With eyes tightly shut, Timber pretends not to hear my plaintive cries of “OFF!” The headstrong hound hunkers down into concrete mode, increasing her body weight ten-fold while pinning me to the bed.
I cannot move and can no longer feel my lower extremities. Timber’s trusty accomplice, Trooper, is sleeping on my legs, cutting off circulation. When I finally break free and try to stand, my gangrenous feet fall off.
Banal commands prove ineffective. If I’m ever to sleep again, I must deploy some good old-fashioned ingenuity. Something to catch them off-guard. I’m not talking about ringing the doorbell sending them scattering while nailing plywood over the bedroom door. Pfft! That’s for amateurs!
It’s time for full-scale psychological warfare.
Reaching into the nightstand drawer, I remove a defensive mechanism. With steady hand, I take aim towards the mattress, discharging my weapon with the push of a button. The nuclear charged device sends a shockwave through the bed and an explosion of surprised Malinois levitate, fleeing the room.
Victorious, I place the bed remote on the nightstand. The seldom used massage feature does little to amend sore muscles but is an ingenious tool for scaring dogs. Snuggling under the covers, I smile contentedly. Unshackled from a pretzel position, I stretch out, take in a glorious breath of freedom, and fall into blissful slumber.
For five-minutes.
I’m awakened by my bladder but can’t risk leaving my post. I shall wait it out. I wait, and wait, and wait. But I can’t outlast the call of nature and reluctantly shuffle to the bathroom. Minutes later, I reverse my steps and stumble gracelessly through the darkness.

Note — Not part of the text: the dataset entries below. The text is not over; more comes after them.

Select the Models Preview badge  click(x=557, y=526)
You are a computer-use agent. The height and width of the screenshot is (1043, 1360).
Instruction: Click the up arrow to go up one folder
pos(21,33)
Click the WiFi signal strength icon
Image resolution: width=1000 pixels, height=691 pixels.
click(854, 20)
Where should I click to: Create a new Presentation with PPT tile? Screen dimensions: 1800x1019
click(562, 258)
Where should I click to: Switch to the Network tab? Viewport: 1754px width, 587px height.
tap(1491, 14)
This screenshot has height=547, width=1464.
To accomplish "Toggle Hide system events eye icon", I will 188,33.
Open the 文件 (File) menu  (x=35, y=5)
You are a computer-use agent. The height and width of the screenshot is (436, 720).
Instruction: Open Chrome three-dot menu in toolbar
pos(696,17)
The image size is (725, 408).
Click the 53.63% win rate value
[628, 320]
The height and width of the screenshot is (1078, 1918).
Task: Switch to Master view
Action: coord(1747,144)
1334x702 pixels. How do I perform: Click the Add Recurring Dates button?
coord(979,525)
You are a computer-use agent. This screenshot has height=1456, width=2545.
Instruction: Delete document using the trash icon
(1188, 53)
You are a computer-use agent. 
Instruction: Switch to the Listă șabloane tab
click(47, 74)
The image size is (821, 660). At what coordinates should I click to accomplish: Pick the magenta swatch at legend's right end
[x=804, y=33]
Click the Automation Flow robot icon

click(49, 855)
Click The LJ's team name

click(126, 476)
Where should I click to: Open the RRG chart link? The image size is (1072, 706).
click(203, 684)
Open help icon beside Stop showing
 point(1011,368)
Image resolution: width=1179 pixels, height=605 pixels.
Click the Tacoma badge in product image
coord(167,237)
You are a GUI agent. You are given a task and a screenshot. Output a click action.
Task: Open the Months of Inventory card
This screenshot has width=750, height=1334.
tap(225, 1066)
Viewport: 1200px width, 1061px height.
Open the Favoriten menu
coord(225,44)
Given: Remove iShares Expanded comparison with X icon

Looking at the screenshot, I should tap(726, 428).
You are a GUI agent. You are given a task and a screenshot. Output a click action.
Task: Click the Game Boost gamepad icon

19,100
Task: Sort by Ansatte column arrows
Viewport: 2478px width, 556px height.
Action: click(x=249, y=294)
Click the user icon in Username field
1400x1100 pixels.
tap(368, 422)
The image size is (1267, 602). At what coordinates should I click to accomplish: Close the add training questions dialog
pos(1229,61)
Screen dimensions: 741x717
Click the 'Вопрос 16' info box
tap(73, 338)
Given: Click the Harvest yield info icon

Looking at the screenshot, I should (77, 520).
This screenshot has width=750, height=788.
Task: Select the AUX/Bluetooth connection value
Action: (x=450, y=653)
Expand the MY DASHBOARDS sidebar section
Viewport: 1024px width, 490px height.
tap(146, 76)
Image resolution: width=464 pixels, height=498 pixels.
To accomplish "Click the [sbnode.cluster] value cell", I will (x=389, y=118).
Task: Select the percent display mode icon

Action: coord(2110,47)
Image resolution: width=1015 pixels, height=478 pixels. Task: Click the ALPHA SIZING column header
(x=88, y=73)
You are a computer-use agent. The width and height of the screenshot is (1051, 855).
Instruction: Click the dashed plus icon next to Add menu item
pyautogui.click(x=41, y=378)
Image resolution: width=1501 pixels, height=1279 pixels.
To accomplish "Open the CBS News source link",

In my brief absence, the dogs rallied, formed a coup, and seized the bed as their own. I flip on the light to find four dogs on the bed, along with several others I don’t recognize. My clean sheets are defiled, the remote has been chewed up, and my spirit has been broken.
Hanging my head in transitory surrender, I submissively schlep to the couch, where the dogs are already waiting.
I am laughing uncomfortably!!
Uncomfortable laughter is the best kind!
So true. The allure of fresh bedding is just too much. I have two female dobermans and that hit home😀
Two Dobermans? You’re in good company!